— Supplied material —
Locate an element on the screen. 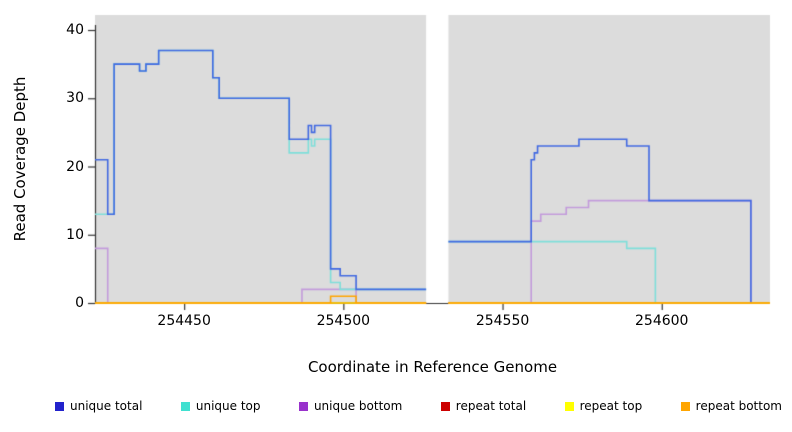 The image size is (792, 432). legend-item-unique-total: unique total is located at coordinates (98, 406).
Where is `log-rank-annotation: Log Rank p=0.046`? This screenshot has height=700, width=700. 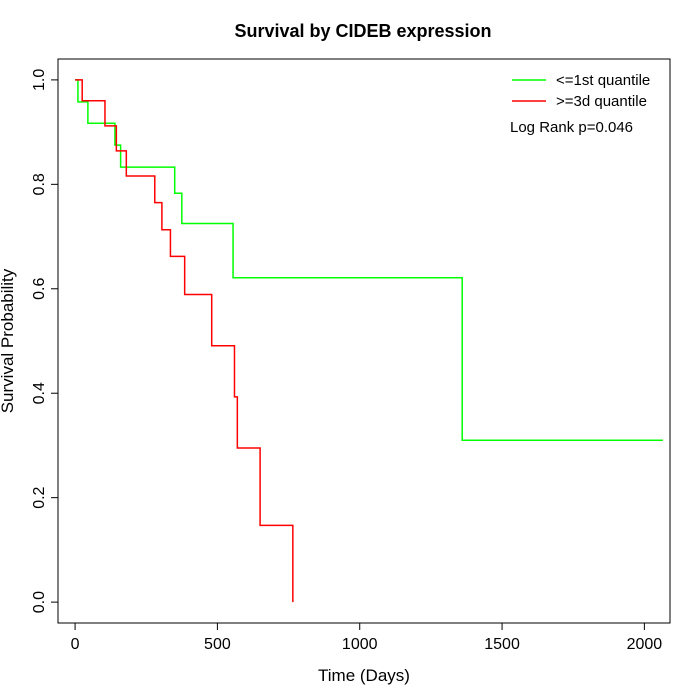 log-rank-annotation: Log Rank p=0.046 is located at coordinates (572, 128).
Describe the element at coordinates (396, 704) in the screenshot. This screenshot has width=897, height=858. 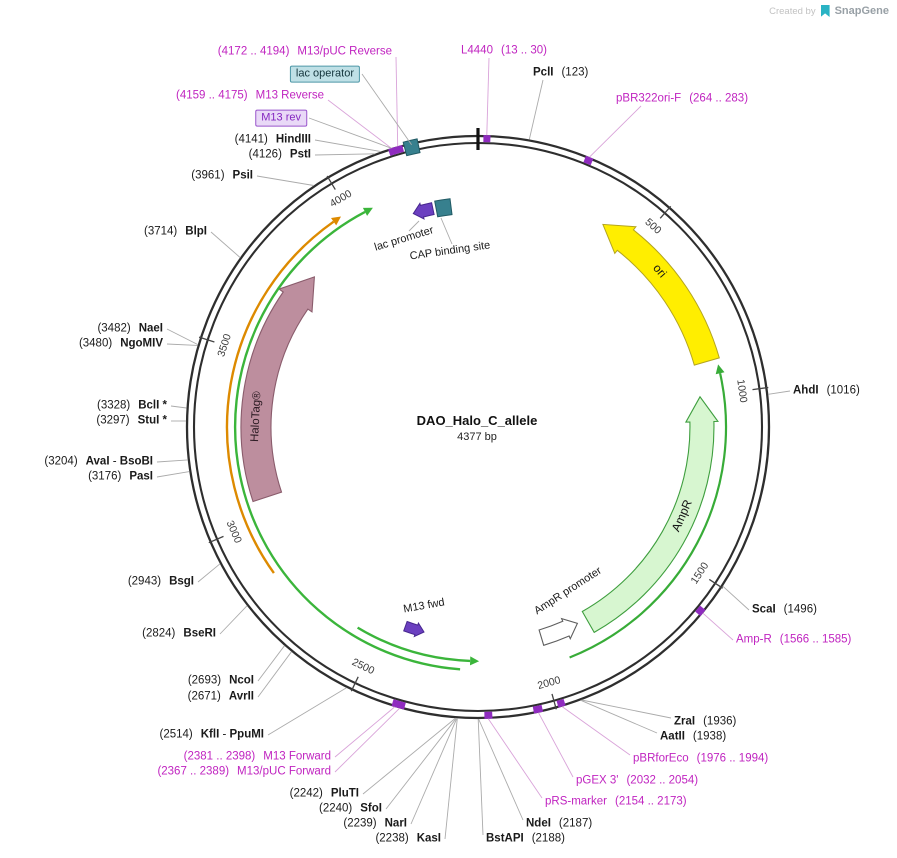
I see `primer-site-m13-forward` at that location.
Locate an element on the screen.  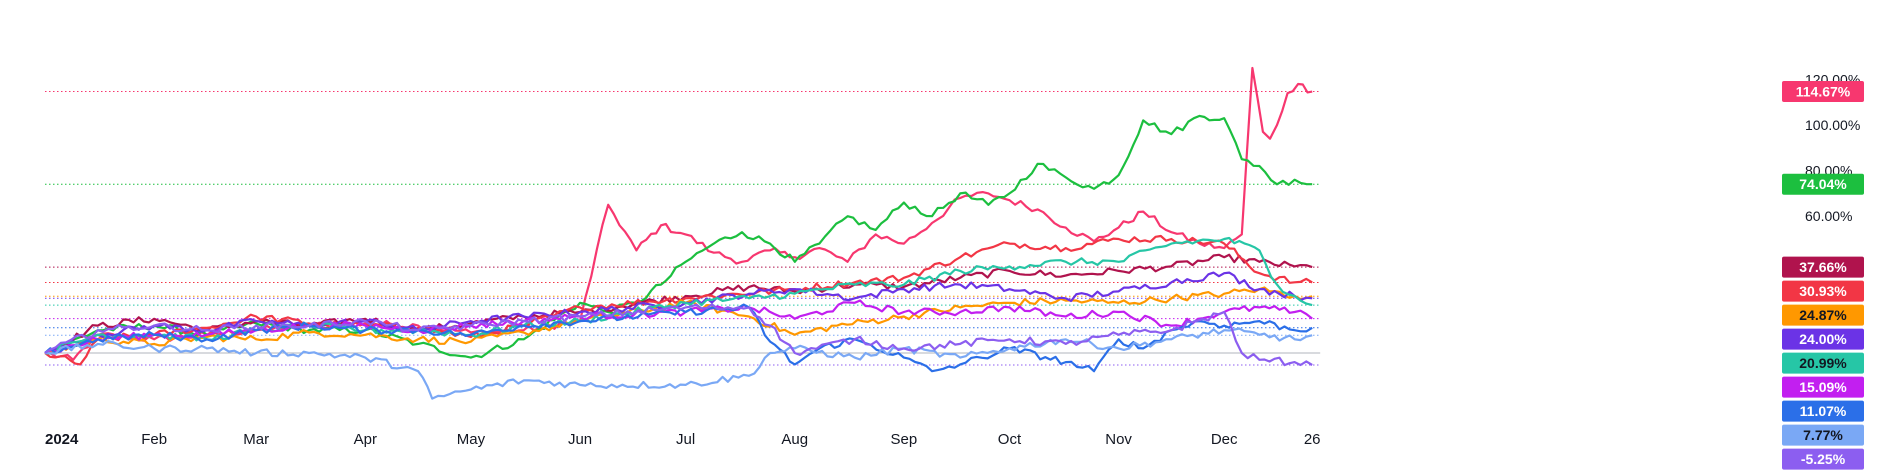
value-tag-4: 30.93% is located at coordinates (1823, 291).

— Requirement —
Can you copy out the rows above word for word, from the line containing "Describe the element" through the end of the rows, without the pictures?

— Result —
Describe the element at coordinates (396, 704) in the screenshot. This screenshot has width=897, height=858. 
I see `primer-site-m13-forward` at that location.
Locate an element on the screen.  
value-tag-4: 30.93% is located at coordinates (1823, 291).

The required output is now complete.